What needs to be done
Search the data for the string "screenshot" and copy each line where it turns up.

Data in this exercise
----------------

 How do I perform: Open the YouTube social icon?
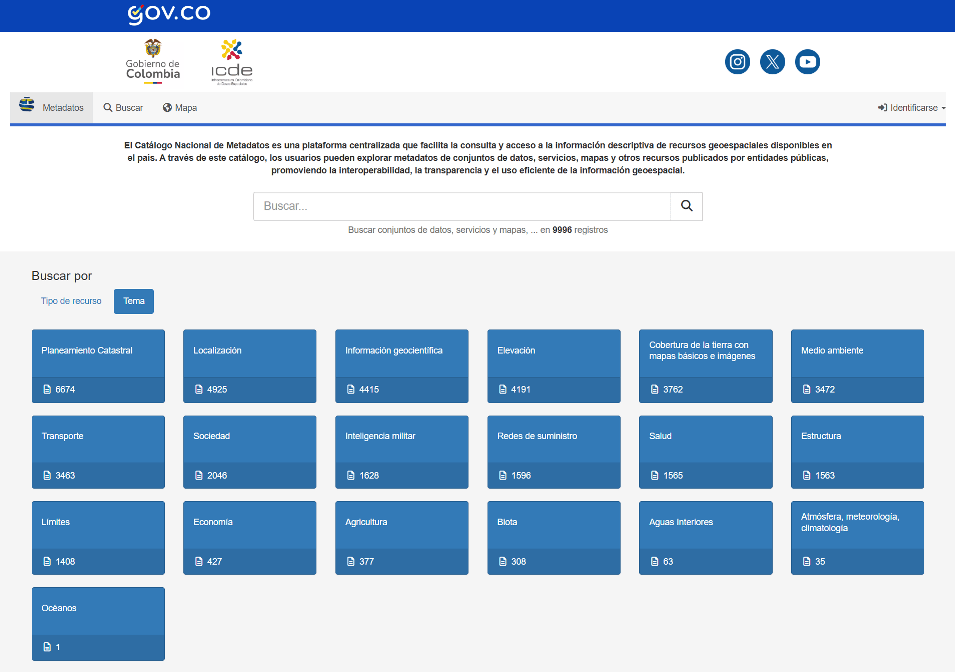click(808, 62)
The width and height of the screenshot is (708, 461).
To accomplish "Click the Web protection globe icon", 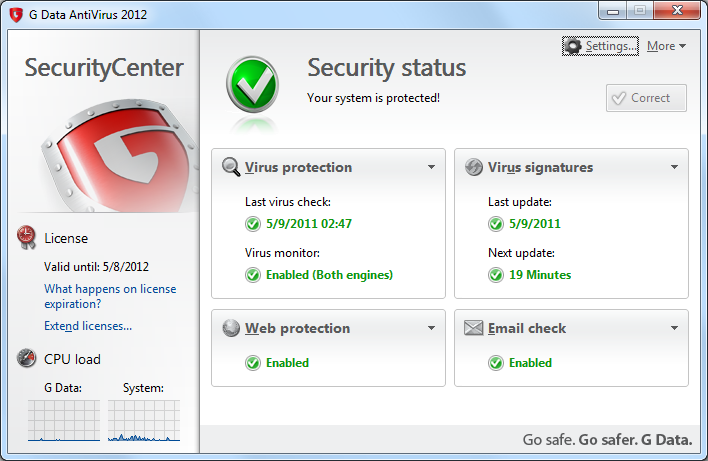I will point(231,328).
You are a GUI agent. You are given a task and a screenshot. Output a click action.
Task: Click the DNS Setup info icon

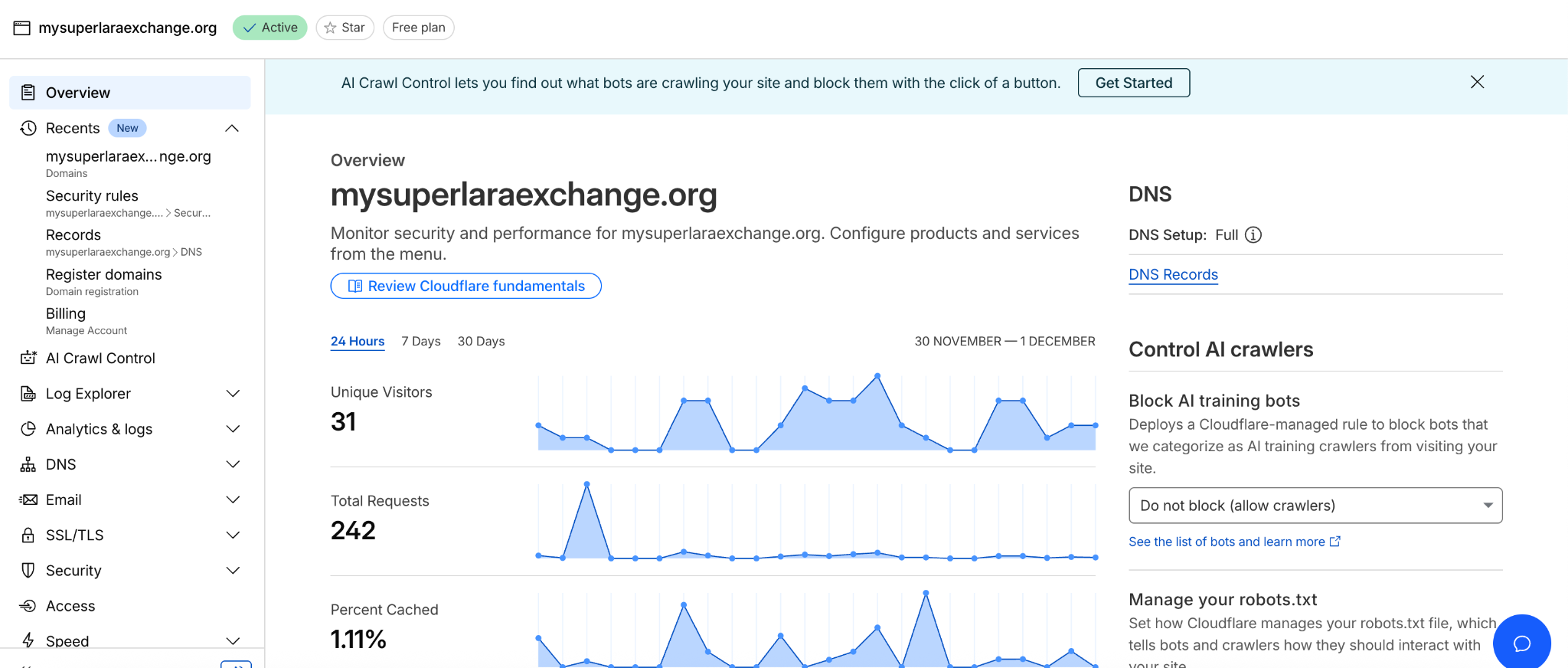click(1253, 235)

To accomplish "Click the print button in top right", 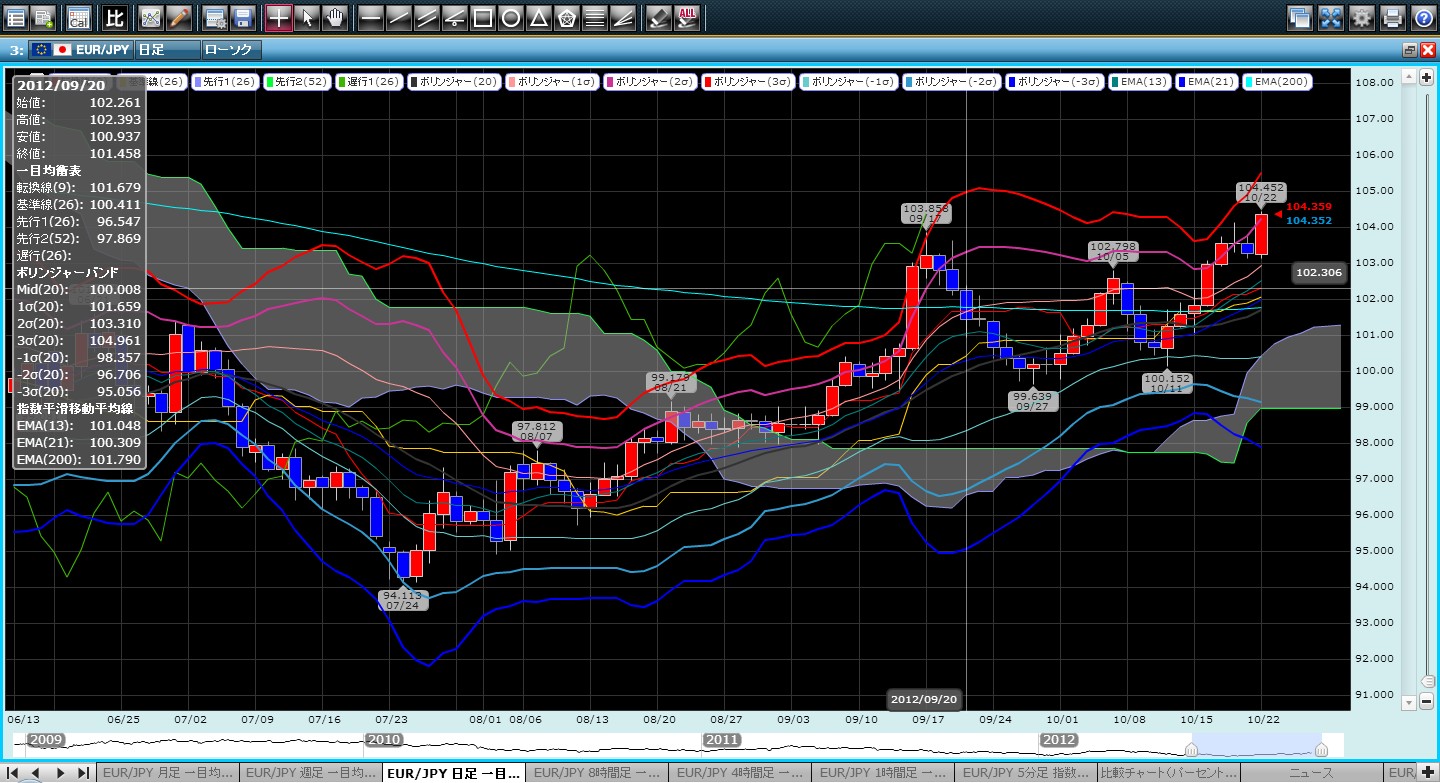I will pyautogui.click(x=1392, y=17).
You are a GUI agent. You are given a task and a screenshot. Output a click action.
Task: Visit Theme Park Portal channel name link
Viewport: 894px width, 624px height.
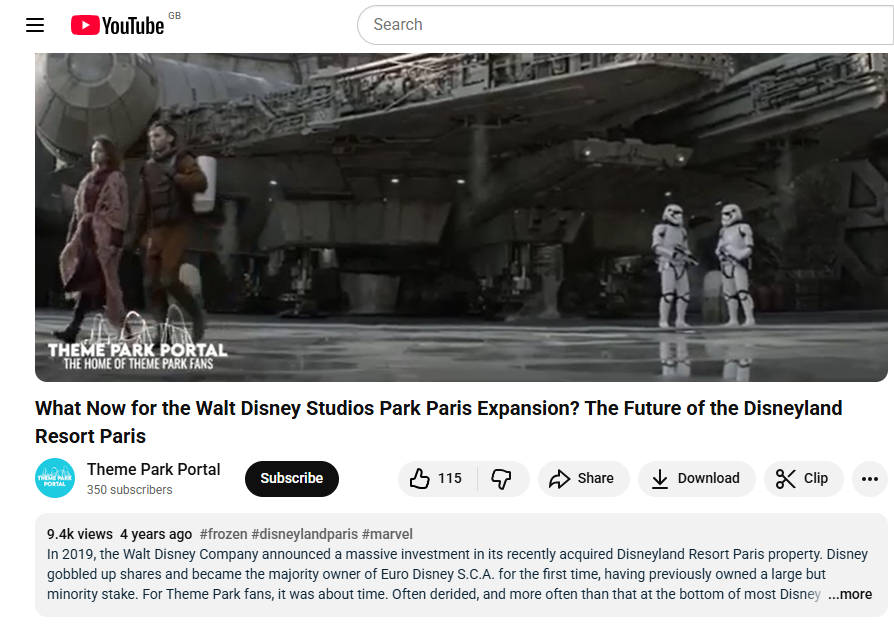[x=154, y=470]
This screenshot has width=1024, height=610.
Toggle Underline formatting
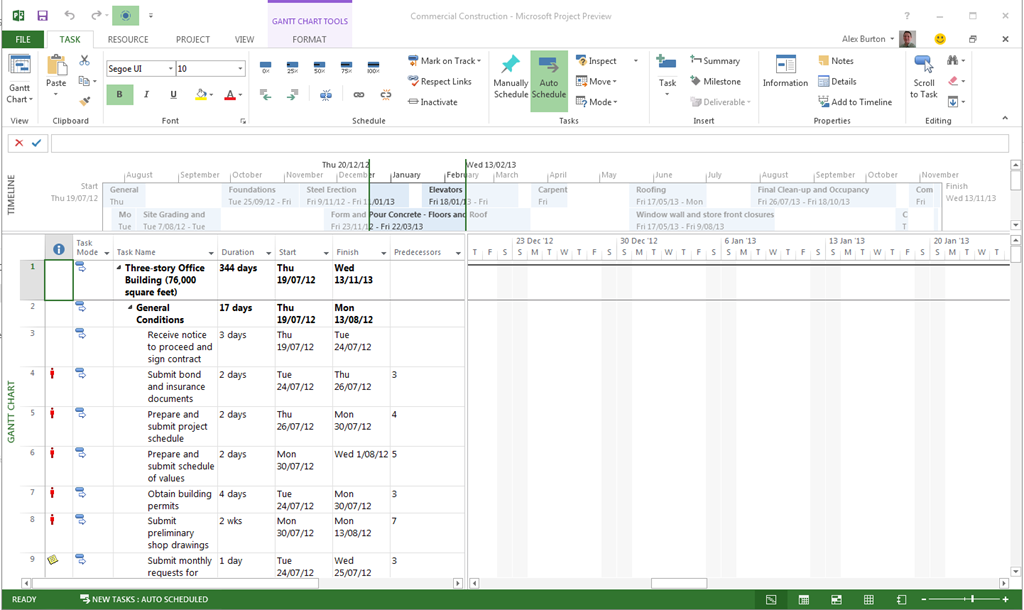173,95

----------------

Written response
The width and height of the screenshot is (708, 461).
You are a GUI agent. You are given a task and a screenshot. Output a click action.
You are a GUI agent. You are given a task and a screenshot. Output a click action.
This screenshot has width=1024, height=610.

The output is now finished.